The adaptive subdivision of picture in prediction areas, the use of advanced intra-prediction, inter-prediction and bigger transform sizes can absolutely guarantee, in the long term, a considerably higher efficiency of HEVC compared to AVC. But the complexity of the encoding is really much higher. For example, consider that in AVC a macroblock of 16×16 could have only 2 possible sub-partitions: 16 4×4 sub-blocks, or 4 8×8 sub-blocks. Now the number of possible sub-splitting of a 64×64 CTU is exceptionally higher (65536). In AVC was simple to test what of the two configurations was better for compression, but now ? New techniques must be implemented to efficiently explore the quad-tree and avoid to test every configuration out of the possible 65536.

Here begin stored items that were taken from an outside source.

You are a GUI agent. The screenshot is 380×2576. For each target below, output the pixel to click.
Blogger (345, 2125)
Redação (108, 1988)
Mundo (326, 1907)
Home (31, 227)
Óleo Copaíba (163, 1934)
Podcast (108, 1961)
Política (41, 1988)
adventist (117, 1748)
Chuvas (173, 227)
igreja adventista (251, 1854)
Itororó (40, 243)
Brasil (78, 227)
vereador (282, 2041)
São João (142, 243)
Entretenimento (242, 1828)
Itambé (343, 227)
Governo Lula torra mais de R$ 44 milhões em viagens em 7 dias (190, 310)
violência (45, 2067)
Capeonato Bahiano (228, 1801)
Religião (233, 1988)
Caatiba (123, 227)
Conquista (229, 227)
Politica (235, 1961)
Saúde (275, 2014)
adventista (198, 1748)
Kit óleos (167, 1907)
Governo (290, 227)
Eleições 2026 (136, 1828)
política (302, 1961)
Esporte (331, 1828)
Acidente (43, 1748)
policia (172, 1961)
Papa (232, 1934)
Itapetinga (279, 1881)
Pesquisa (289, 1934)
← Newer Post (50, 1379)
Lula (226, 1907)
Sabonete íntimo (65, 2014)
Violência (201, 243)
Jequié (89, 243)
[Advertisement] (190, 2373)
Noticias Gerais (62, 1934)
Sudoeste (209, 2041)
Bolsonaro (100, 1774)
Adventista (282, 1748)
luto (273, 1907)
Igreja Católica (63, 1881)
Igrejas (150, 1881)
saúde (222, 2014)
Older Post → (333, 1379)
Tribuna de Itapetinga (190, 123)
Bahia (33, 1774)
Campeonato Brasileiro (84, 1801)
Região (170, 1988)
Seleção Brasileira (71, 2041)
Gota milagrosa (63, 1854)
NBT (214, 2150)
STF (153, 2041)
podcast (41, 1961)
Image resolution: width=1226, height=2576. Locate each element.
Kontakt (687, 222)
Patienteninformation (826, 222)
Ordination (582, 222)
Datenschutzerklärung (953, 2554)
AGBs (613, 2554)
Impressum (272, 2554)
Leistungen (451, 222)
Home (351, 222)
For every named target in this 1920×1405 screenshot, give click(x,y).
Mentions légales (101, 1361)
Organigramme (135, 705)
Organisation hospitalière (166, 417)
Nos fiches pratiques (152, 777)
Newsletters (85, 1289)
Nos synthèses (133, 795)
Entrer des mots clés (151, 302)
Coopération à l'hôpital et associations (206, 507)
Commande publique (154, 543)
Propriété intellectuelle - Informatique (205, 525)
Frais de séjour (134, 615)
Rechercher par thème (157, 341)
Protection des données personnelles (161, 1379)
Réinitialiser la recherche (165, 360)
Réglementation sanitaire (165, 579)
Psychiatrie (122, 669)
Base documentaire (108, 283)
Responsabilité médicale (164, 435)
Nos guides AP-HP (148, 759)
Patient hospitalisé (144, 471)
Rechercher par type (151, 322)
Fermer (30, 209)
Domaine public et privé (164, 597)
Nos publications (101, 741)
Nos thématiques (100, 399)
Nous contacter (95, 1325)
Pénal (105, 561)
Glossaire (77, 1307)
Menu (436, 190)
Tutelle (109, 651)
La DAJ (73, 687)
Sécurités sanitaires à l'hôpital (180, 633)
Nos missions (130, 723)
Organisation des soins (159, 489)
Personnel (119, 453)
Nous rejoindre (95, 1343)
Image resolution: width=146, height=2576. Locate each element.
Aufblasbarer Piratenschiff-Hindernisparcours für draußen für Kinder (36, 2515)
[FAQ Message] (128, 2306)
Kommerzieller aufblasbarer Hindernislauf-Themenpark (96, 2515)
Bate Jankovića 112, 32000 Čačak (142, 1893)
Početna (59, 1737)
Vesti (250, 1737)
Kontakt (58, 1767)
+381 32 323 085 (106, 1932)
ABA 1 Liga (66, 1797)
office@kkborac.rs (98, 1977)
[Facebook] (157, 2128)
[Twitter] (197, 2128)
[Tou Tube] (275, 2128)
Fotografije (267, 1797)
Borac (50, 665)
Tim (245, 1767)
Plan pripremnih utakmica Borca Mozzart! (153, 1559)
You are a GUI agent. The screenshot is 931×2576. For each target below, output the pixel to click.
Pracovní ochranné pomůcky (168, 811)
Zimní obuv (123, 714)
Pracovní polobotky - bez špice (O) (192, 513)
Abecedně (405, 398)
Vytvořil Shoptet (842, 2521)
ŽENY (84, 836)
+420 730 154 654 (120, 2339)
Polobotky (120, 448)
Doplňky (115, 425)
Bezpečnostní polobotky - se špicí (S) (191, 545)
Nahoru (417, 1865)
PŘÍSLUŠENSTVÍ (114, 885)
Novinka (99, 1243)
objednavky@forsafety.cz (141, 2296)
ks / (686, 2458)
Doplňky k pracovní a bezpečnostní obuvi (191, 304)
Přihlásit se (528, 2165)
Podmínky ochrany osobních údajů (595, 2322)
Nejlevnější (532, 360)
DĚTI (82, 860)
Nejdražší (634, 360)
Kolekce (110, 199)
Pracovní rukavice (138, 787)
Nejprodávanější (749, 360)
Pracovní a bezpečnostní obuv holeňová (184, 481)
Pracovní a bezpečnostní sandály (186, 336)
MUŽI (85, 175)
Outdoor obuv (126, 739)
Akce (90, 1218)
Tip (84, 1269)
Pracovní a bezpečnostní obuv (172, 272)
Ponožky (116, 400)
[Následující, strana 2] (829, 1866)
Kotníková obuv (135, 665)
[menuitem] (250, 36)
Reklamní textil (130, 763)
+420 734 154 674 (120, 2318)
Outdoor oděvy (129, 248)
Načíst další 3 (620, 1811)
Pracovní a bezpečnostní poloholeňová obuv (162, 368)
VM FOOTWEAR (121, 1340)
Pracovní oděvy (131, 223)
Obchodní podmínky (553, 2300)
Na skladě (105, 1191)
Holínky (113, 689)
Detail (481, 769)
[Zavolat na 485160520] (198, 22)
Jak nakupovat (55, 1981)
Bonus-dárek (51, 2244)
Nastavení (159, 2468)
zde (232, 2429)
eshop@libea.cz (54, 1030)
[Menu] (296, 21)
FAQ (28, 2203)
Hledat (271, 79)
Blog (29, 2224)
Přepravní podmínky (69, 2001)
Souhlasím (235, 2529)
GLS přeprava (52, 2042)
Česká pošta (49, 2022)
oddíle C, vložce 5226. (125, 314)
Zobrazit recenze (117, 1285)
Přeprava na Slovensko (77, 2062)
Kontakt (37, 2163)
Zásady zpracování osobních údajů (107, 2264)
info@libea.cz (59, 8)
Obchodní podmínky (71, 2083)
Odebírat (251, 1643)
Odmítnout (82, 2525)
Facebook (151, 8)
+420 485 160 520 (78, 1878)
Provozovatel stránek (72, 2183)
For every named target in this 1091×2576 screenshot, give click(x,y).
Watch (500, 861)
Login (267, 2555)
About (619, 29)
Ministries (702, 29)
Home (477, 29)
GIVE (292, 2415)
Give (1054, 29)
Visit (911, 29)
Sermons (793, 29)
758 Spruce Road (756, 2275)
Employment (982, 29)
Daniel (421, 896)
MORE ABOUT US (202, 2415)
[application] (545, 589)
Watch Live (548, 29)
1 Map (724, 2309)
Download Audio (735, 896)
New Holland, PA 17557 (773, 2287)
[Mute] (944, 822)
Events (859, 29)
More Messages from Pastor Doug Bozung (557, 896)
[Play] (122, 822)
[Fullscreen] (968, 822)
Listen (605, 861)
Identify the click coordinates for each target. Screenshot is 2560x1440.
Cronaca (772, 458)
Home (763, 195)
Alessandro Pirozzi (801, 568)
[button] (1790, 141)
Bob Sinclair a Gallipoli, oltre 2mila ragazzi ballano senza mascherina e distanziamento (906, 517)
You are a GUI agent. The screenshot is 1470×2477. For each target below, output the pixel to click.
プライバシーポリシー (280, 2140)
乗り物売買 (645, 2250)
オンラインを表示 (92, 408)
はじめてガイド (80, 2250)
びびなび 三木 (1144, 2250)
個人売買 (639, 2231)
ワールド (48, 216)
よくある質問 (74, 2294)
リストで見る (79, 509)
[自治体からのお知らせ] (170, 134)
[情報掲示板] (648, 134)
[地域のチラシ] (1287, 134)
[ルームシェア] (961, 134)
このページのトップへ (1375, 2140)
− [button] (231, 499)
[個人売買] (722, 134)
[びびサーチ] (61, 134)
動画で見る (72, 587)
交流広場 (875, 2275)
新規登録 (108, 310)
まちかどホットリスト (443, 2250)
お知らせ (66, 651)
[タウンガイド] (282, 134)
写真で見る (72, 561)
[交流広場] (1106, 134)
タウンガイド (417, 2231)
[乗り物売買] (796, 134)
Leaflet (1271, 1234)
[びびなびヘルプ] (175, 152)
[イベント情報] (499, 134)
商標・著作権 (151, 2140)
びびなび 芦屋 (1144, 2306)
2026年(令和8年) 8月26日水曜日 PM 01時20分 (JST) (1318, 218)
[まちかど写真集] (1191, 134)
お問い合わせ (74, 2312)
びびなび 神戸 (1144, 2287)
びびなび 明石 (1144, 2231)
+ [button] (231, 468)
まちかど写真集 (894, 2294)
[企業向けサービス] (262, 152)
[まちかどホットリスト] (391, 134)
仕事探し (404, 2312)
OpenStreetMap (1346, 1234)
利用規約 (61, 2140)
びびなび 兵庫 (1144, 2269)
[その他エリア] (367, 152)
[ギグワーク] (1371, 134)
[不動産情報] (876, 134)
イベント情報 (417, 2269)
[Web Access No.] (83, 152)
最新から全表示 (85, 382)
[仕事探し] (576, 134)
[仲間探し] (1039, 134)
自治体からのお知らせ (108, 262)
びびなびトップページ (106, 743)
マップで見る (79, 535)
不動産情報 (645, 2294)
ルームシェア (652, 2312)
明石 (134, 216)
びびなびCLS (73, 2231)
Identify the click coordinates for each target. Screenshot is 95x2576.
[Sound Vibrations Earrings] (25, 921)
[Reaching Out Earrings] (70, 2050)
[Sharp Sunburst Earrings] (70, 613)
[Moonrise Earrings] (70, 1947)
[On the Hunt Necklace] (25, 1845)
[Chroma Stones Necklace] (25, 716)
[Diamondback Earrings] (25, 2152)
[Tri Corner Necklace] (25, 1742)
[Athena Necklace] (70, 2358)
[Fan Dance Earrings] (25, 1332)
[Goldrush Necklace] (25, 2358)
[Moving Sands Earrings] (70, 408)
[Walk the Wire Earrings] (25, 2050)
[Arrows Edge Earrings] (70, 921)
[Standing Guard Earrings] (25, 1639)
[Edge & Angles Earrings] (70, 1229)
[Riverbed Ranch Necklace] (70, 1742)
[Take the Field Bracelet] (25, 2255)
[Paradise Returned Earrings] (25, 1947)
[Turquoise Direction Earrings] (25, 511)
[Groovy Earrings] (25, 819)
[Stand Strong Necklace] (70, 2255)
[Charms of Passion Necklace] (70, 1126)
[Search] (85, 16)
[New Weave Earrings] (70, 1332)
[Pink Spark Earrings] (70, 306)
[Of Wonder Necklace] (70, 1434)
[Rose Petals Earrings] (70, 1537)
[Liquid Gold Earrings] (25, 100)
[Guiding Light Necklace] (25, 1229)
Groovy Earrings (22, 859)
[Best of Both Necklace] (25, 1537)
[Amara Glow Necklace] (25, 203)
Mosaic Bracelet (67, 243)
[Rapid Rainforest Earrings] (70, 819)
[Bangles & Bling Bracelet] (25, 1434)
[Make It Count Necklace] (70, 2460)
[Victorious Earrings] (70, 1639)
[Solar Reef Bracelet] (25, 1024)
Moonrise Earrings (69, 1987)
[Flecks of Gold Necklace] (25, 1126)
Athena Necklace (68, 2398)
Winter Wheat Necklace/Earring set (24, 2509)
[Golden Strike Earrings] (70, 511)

Like AVC before, HEVC is a big optimization challenge, but the potentialities are enormous. In the next blog post we will take a look at the state of the art in H.265 encoding
in mid-2014 at the beginning of 2015.
One thought on “H265 – part I : Technical Overview”
Thanks for this good article about next-gen video codecs. I definitely agree with you about the need to develop parallel decoding/encoding technology. We are currently working on it. UHD/4k cloud encoding will absolutely need this kind of technology to be both scalable and affordable. The real scalability is not vertical but horizontal. You obviously need to split/segment big files into small chunks to make this process far faster. Thanks again!